Lightning provides a PCIe gen 3 connection from end to end (CPU to SSD). In order to provide a faster time to market, maintain a common look, enable modularity in PCIe switch solutions, and enable flexibility in SSD form factors Facebook is leveraging the existing Open Vault (Knox) SAS JBOD infrastructure. Facebook had to use a certain topology to implement the new JBOF (pictured above) and new boards:
- PCIe retimer card. This x16 PCIe gen 3 card is installed in the Leopard server, which is used as a head node for the JBOF. It is a simple, low-cost, low-power design to retransmit the PCIe signals over external mini-SAS HD (SFF-8644) cables of at least 2 meters.
- PCIe Expansion Board (PEB). The PCIe switch, the Lightning BMC, and all the switch support circuitry are located on this board. One PEB is installed per tray of SSDs and replaces the SAS Expander Board (SEB) used in Knox. This allows us to use a common switch board for both trays and also allows us to easily design new or different versions (with next generation switches, for example) without modifying the rest of the infrastructure. Each PEB features up to 32x lanes of PCIe as the uplink(s) to the retimer in the head node and 60x lanes of PCIe to the SSDs. The PEB can be hot-swapped if it fails without affecting the other tray in the system.
- PCIe Drive Plane Board (PDPB). The PDPB contains the 15x SFF-8639 (U.2) SSD connectors and support circuitry. Each SSD connector, or slot, is connected to 4x lanes of PCIe, PCIe clocks, PCIe reset, and additional side-band signals from the PCIe switch or switches on the PEB. Each SSD slot can also be bifurcated into 2x x2 ports, which allows us to double the number of SSDs per tray from 15x to 30x (from 30x per system to 60x per system) without requiring an additional layer of PCIe switching.
- Lightning can support a variety of SSD form factors, including 2.5", M.2, and 3.5" SSDs.
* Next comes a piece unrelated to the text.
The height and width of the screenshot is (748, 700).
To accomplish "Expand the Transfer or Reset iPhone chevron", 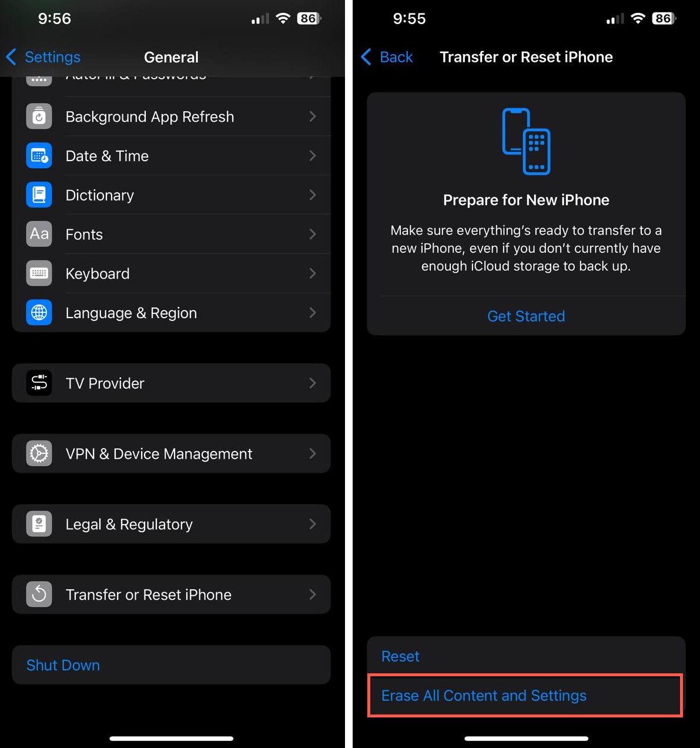I will (313, 595).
- Lightning will support surprise hot-add and surprise hot-removal of SSDs to make field replacements as simple and transparent as SAS JBODs.
- Lightning will use an ASPEED AST2400 BMC chip running OpenBMC.
- Lightning will support multiple switch configurations, which allows us to support different SSD configurations (for example, 15x x4 SSDs vs. 30x x2 SSDs) or different head node to SSD mappings without changing HW in any way.
- Lightning will be capable of supporting up to four head nodes. By supporting multiple head nodes per tray, we can adjust the compute-to-storage ratio as needed simply by changing the switch configuration.
While an all NVMe sounds like a wonderful idea there are some concerns that need to be address before they can be implemented into data centers everywhere. NMVe can’t be hot-plugged or hot-added in the same fashion SAS drives can be. Currently PCIe hot-plugging is complicated. PCIe does not have an in-band enclosure and chassis management scheme like the SAS does, making management tricky. Part of the layout and new boards deals with retaining signal integrity. As opposed to using external PCIe cables, Facebook chose mini-SAS HD cables (SFF-8644). The cables use a full complement of PCIe side-band signals and a USB connection for an out-of-band management connection. And Facebook is dealing with power consumption of NVMe, a 2.5” NVMe SSD can use as much as 25W. Lightning is limiting the power to 14W per slot.
Lightning is designed to be a flexible, scalable solution for flash. It supports multiple SSD form factors and multiple head nodes while using a power level that makes sense for its targeted IOPS/TB. Adding this solution to OCP should bolster the NVMe ecosystem and accelerate the adoption of NVMe SSDs.